Record the results against each criterion in the mapping table.

### Step 4: Classify Review Outcome

Based on the evidence, classify each criterion:

| Classification | Meaning | Action |
|---------------|---------|--------|
| **PASS** | Criterion has passing test(s) and no type/lint errors | No further review needed for this criterion |
| **FAIL** | Test(s) fail or type/lint errors exist | Trigger line-by-line review of the relevant code |
| **NO EVIDENCE** | No test covers this criterion | Write a test or perform manual verification |
| **PARTIAL** | Some evidence exists but coverage is incomplete | Review the gap; decide if additional testing is needed |

### Step 5: Selective Deep Dive

For any criterion classified as FAIL, NO EVIDENCE, or PARTIAL:

1. Identify the specific files and functions related to that criterion
2. Read only those files (not the entire diff)
3. Determine the root cause of the failure or gap
4. Request fixes or additional tests as needed

For criteria classified as PASS, **do not review the implementation** unless you have a specific reason to doubt the test quality.

### Step 6: Check for Untracked Side Effects

Even with all criteria passing, verify that the change does not introduce untracked side effects:

1. **Dependency changes**: Check if `package.json`, `requirements.txt`, `go.mod`, or similar files were modified.
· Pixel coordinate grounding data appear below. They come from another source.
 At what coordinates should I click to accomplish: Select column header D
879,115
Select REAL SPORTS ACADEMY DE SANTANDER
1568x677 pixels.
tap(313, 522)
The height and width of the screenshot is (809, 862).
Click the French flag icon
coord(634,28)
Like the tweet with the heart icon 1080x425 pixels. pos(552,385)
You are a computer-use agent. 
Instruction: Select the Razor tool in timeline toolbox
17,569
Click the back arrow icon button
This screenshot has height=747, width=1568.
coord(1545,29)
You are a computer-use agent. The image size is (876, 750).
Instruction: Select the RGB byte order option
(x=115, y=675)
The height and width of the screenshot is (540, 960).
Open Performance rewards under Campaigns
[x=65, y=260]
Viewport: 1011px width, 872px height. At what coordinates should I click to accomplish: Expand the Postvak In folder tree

New dependencies require justification.
2. **Configuration changes**: Check for modifications to CI/CD, Dockerfiles, environment variables, or infrastructure config.
3. **Scope creep**: Compare the set of changed files to the files listed in PLAN.md. Flag any files changed that were not planned.
4. **Security-sensitive paths**: If the change touches auth, crypto, payment, or user data handling, escalate to the `security-review` skill regardless of criteria status.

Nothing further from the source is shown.